[Written request] Render the records from their first line through the line containing "pos(1223,225)", both included, as a Markdown table with the columns "Item" and "Text". Give each line its own row with a running number under "Item", and leave out blank lines.

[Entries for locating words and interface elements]
↓

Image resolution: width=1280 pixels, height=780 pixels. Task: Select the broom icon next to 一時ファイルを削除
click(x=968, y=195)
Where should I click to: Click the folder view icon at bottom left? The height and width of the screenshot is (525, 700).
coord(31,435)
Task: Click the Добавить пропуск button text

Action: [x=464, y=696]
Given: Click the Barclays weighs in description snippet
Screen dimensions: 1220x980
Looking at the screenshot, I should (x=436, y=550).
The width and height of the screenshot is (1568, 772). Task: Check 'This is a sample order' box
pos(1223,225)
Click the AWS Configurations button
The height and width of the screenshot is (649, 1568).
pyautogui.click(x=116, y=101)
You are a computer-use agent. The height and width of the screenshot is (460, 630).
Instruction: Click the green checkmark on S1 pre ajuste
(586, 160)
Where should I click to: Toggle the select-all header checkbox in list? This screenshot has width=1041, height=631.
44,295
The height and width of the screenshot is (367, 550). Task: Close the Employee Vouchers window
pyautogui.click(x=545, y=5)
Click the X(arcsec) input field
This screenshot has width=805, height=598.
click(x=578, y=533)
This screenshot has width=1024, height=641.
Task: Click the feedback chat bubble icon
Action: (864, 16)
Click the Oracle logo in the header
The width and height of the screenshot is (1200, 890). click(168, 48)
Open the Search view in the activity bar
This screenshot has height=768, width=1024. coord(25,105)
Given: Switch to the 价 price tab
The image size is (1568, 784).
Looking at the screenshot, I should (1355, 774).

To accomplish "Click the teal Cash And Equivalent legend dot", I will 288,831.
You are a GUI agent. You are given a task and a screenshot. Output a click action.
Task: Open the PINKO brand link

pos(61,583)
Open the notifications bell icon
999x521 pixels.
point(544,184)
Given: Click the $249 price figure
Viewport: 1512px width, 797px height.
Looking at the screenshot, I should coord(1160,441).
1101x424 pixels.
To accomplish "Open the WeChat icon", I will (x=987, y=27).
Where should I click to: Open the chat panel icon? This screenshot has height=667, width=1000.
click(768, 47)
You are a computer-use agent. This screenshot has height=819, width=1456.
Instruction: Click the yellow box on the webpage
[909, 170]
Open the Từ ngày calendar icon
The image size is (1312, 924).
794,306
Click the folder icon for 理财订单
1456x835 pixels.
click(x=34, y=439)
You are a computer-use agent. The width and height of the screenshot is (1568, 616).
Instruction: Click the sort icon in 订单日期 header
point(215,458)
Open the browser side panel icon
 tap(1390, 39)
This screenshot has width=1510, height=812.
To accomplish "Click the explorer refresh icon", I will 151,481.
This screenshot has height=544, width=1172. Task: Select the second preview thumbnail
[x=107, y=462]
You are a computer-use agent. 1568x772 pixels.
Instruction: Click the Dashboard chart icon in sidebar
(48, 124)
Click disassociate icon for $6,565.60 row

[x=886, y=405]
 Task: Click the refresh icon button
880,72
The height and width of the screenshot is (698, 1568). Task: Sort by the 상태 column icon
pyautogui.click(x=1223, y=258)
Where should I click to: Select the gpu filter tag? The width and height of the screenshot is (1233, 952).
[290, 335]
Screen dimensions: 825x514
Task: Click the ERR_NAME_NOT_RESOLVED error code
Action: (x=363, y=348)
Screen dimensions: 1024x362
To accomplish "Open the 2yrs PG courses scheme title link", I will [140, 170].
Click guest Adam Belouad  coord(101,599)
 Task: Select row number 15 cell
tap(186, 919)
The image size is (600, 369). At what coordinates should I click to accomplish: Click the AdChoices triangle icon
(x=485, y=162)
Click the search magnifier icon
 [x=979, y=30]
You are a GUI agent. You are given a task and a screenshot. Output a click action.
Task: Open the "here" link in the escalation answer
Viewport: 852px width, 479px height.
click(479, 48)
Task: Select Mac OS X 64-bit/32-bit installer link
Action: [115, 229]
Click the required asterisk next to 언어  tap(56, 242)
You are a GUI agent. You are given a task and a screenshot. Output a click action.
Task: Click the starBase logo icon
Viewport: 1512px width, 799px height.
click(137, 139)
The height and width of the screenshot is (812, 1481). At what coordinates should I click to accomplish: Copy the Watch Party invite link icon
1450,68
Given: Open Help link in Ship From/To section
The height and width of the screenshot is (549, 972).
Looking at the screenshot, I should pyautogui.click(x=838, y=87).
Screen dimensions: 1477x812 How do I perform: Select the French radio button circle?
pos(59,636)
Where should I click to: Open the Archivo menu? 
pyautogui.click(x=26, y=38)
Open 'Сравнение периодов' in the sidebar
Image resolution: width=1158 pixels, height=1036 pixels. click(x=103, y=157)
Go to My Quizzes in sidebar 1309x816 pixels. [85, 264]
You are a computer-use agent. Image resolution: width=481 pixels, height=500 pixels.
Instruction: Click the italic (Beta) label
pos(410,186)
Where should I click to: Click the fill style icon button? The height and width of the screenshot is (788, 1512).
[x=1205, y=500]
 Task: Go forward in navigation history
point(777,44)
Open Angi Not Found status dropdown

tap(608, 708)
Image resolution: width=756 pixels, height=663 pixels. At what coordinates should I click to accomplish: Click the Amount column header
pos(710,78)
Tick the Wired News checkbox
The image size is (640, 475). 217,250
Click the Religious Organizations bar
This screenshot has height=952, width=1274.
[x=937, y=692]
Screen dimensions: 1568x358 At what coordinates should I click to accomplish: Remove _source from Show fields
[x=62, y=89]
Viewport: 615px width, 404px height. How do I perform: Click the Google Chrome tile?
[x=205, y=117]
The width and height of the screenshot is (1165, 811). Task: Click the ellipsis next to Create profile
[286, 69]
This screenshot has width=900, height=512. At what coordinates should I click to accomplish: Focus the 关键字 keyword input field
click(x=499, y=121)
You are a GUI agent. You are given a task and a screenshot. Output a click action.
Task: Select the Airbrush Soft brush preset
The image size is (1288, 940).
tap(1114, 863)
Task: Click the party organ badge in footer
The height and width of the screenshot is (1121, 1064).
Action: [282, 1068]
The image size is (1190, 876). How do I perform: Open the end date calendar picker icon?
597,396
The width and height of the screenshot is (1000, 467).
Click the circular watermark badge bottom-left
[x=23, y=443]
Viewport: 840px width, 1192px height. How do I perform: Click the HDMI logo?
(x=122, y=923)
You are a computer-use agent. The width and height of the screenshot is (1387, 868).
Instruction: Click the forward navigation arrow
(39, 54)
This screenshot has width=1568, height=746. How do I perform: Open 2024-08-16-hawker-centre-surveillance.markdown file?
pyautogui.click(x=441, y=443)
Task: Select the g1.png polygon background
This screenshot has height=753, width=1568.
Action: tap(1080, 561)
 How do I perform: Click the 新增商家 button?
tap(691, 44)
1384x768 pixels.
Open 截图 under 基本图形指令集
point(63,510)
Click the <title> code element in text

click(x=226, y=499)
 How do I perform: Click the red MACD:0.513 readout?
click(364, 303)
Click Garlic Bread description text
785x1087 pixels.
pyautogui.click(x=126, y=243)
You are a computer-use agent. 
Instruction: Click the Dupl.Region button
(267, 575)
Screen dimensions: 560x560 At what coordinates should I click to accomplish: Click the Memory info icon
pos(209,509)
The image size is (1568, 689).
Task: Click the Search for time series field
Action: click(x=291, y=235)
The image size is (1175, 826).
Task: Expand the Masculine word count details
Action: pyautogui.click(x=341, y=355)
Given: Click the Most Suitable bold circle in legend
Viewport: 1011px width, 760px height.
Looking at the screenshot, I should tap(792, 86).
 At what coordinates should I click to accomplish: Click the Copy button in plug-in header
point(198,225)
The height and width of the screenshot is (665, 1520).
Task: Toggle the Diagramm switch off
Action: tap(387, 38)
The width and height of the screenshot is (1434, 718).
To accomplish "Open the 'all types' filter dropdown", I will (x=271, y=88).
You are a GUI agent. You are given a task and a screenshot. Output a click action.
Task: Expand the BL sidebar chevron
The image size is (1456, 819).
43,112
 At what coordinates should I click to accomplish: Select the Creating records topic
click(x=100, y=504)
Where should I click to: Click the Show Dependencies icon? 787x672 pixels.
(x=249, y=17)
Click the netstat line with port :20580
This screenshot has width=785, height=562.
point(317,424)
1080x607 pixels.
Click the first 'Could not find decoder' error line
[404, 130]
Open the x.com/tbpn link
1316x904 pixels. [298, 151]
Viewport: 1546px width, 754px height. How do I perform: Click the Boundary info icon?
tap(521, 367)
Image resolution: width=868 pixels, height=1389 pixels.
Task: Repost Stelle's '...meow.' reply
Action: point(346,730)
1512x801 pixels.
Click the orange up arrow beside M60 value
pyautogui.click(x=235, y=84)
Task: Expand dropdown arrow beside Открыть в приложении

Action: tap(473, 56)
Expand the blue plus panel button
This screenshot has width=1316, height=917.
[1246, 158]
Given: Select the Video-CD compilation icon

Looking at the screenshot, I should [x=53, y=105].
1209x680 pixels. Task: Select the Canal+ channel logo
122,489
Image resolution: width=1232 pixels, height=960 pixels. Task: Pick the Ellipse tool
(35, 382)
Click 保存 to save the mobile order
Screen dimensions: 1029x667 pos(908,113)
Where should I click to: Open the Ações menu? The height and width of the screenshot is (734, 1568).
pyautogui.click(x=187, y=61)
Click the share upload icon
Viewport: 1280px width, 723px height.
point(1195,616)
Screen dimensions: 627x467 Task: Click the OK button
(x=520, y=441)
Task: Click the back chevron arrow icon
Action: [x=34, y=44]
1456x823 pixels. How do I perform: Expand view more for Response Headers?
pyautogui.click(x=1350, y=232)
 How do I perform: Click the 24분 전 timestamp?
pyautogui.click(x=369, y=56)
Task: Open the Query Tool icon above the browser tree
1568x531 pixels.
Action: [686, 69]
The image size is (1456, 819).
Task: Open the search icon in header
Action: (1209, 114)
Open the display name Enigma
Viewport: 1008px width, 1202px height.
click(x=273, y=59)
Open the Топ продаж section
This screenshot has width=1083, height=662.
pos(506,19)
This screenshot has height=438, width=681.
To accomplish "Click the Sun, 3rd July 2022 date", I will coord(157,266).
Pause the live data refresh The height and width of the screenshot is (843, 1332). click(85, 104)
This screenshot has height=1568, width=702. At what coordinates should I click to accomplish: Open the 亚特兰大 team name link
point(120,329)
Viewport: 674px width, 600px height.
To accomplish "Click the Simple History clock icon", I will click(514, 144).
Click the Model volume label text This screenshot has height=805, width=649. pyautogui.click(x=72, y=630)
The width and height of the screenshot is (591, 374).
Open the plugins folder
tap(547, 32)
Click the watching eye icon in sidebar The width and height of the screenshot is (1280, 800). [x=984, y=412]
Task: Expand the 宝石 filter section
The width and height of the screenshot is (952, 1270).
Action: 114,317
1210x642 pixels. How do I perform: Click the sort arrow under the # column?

↑

[Task answer]
| Item | Text |
|---|---|
| 1 | Image resolution: width=1280 pixels, height=780 pixels. Task: Select the broom icon next to 一時ファイルを削除 |
| 2 | click(x=968, y=195) |
| 3 | Where should I click to: Click the folder view icon at bottom left? The height and width of the screenshot is (525, 700). |
| 4 | coord(31,435) |
| 5 | Task: Click the Добавить пропуск button text |
| 6 | Action: [x=464, y=696] |
| 7 | Given: Click the Barclays weighs in description snippet |
| 8 | Screen dimensions: 1220x980 |
| 9 | Looking at the screenshot, I should (x=436, y=550). |
| 10 | The width and height of the screenshot is (1568, 772). Task: Check 'This is a sample order' box |
| 11 | pos(1223,225) |